Prenez bien garde que je ne fasse de cet article un des plus beaux de ma feuille. Je vous avertis que je vous observerai de près et que si vous faites le rodomont...


Aussi, comme l’on comprend que Figaro, à bout de patience et d’efforts, lassé, dégoûté, écœuré, ait fini par fuir Paris, car Beaumarchais ne nous laisse aucun doute sur le vrai cadre de son intrigue espagnole :

« Voyant que la République des lettres était celle des loups, toujours armés les uns contre les autres, et que, livrés au mépris où ce risible acharnement les conduit, tous les insectes, les moustiques, les cousins, les critiques, les maringouins, les envieux, les feuillistes (nouvellistes), les librairies, les censeurs et tout ce qui s’attache à la peau des malheureux gens de lettres, achevait de déchiqueter et sucer le peu de substance qui leur restait ; fatigué d’écrire, ennuyé de moi, dégoûté des autres, abîmé de dettes et léger d’argent ; à la fin convaincu que l’utile revenu du rasoir est préférable aux vains honneurs de la plume, j’ai quitté Madrid. »

* * *

> **Petite tâche A**
D'après le passage sur Figaro, qu'est-ce que le personnage juge préférable aux vains honneurs de la plume ?
> **Petite tâche B**
Donnez la suite du passage sur Figaro, s'il vous plaît.
Les enregistrements n'interviennent pas ici.

> **Enregistrements extraits**
* * *

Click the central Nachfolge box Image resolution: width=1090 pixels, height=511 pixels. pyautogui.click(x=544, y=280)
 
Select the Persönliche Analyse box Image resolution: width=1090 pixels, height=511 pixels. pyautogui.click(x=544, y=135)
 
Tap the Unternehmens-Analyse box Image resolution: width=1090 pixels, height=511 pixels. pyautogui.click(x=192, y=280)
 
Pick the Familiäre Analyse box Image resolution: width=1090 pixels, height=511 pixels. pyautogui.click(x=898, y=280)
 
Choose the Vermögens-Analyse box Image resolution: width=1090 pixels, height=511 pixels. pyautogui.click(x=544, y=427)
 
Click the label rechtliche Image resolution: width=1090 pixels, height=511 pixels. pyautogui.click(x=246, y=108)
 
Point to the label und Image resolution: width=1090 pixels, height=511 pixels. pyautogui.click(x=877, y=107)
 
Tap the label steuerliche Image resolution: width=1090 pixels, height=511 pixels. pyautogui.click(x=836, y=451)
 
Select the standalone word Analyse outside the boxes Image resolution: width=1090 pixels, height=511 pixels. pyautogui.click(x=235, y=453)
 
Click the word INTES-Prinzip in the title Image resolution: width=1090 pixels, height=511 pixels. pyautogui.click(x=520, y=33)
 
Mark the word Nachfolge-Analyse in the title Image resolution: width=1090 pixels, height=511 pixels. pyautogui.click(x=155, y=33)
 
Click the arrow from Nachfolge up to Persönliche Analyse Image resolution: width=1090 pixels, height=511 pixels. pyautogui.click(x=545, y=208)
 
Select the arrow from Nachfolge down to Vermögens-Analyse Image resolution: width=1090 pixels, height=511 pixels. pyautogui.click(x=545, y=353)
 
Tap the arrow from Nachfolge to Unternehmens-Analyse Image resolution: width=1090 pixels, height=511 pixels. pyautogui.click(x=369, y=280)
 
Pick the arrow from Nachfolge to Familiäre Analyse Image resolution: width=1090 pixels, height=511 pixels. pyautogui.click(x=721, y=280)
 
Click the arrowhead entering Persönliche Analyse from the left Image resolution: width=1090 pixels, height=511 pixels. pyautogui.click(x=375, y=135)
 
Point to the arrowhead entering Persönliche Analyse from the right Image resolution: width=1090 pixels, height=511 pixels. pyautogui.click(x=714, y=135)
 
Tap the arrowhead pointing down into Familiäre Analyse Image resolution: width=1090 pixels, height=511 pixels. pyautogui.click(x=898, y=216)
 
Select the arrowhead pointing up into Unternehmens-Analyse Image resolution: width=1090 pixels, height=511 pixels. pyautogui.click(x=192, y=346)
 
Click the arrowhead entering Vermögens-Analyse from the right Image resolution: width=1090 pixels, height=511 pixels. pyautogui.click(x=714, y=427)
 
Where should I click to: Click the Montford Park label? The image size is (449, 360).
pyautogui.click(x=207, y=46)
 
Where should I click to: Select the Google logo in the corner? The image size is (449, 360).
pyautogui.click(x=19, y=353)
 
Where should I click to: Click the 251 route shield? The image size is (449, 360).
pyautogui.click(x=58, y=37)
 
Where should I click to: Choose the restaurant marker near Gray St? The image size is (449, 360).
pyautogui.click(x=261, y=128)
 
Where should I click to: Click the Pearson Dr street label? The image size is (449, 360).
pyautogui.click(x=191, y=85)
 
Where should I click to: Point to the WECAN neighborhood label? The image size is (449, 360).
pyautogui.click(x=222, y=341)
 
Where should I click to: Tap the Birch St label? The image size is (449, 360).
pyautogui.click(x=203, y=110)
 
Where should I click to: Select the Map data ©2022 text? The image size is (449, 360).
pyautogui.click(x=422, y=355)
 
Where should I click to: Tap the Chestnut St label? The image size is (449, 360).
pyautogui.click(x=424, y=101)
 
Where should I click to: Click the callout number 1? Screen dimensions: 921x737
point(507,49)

* * *

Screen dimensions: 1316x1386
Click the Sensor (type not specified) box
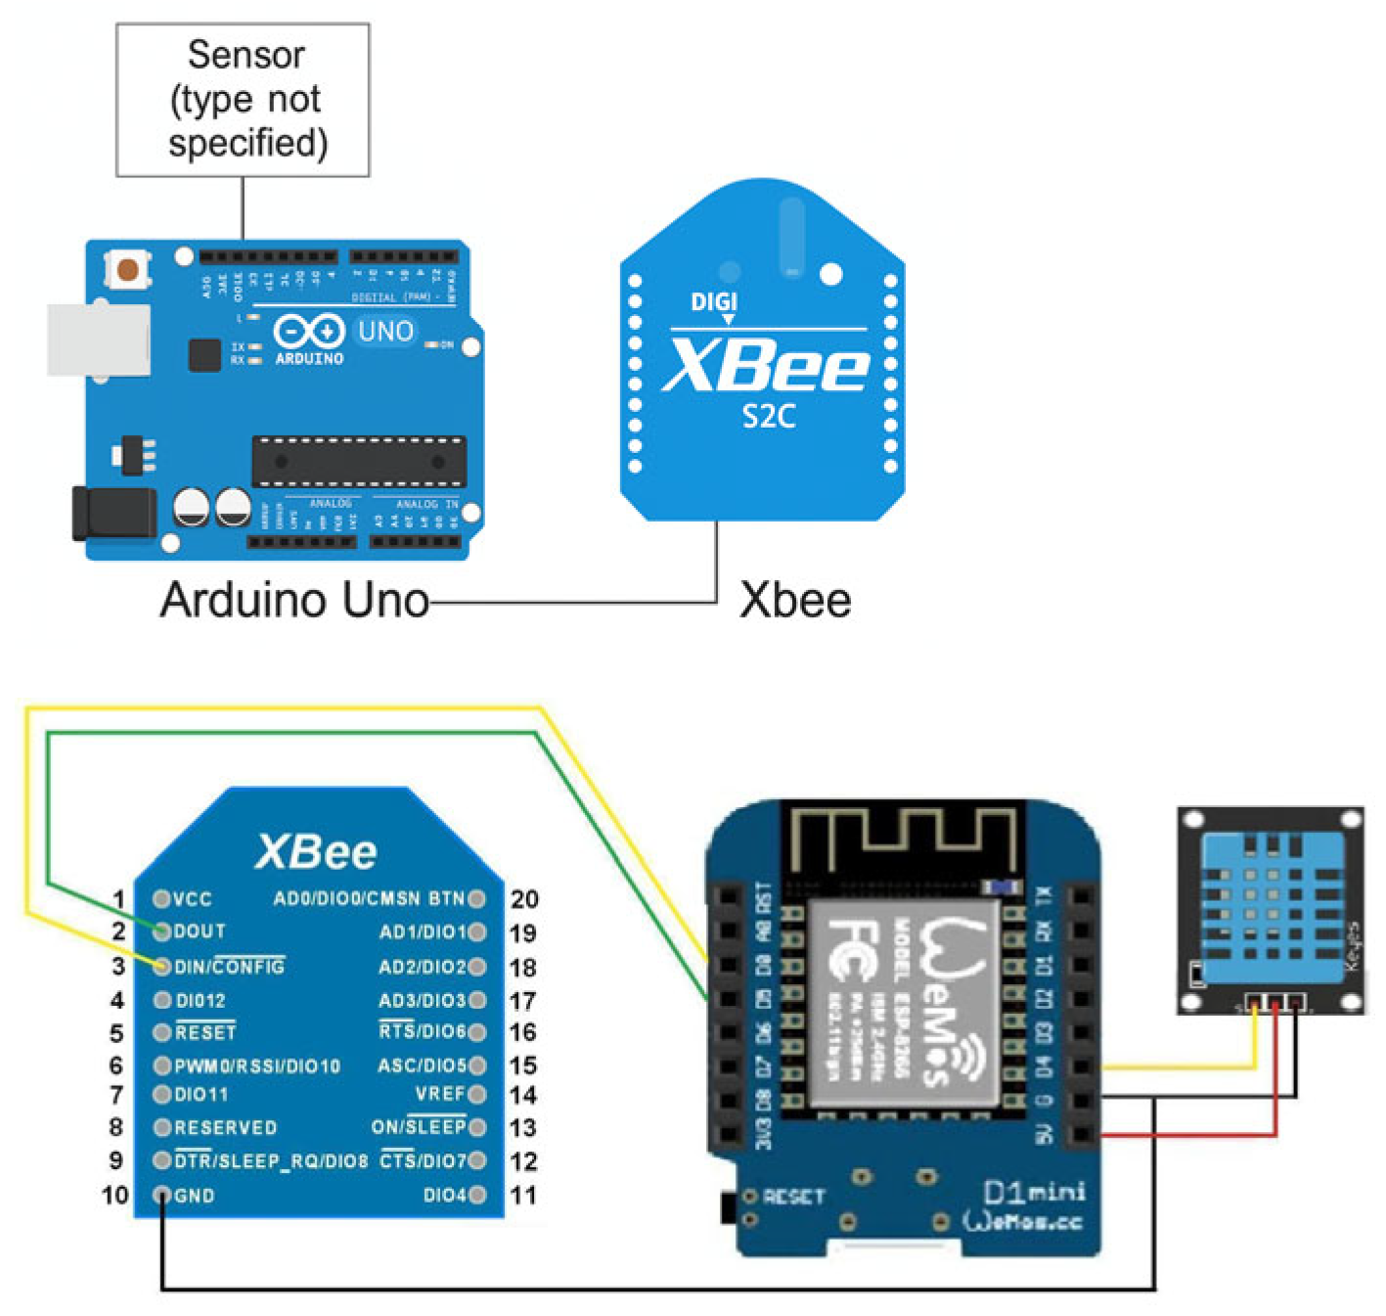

* * *

> **Résultat obtenu A**
L'utile revenu du rasoir.

> **Résultat obtenu B**
VI. — LE DANGER DES NOUVELLES A LA MAIN

Les pouvoirs publics se montraient très sévères vis-à-vis des « gazetiers à la main. » Figaro est mis à la Bastille, et, furieux, il s’écrie :

« Que je voudrais bien tenir un de ces puissans de quatre jours, si légers sur le mal qu’ils ordonnent, quand une bonne disgrâce a cuvé son orgueil ! Je lui dirais... qu’il n’y a que les petits hommes qui redoutent les petits écrits. »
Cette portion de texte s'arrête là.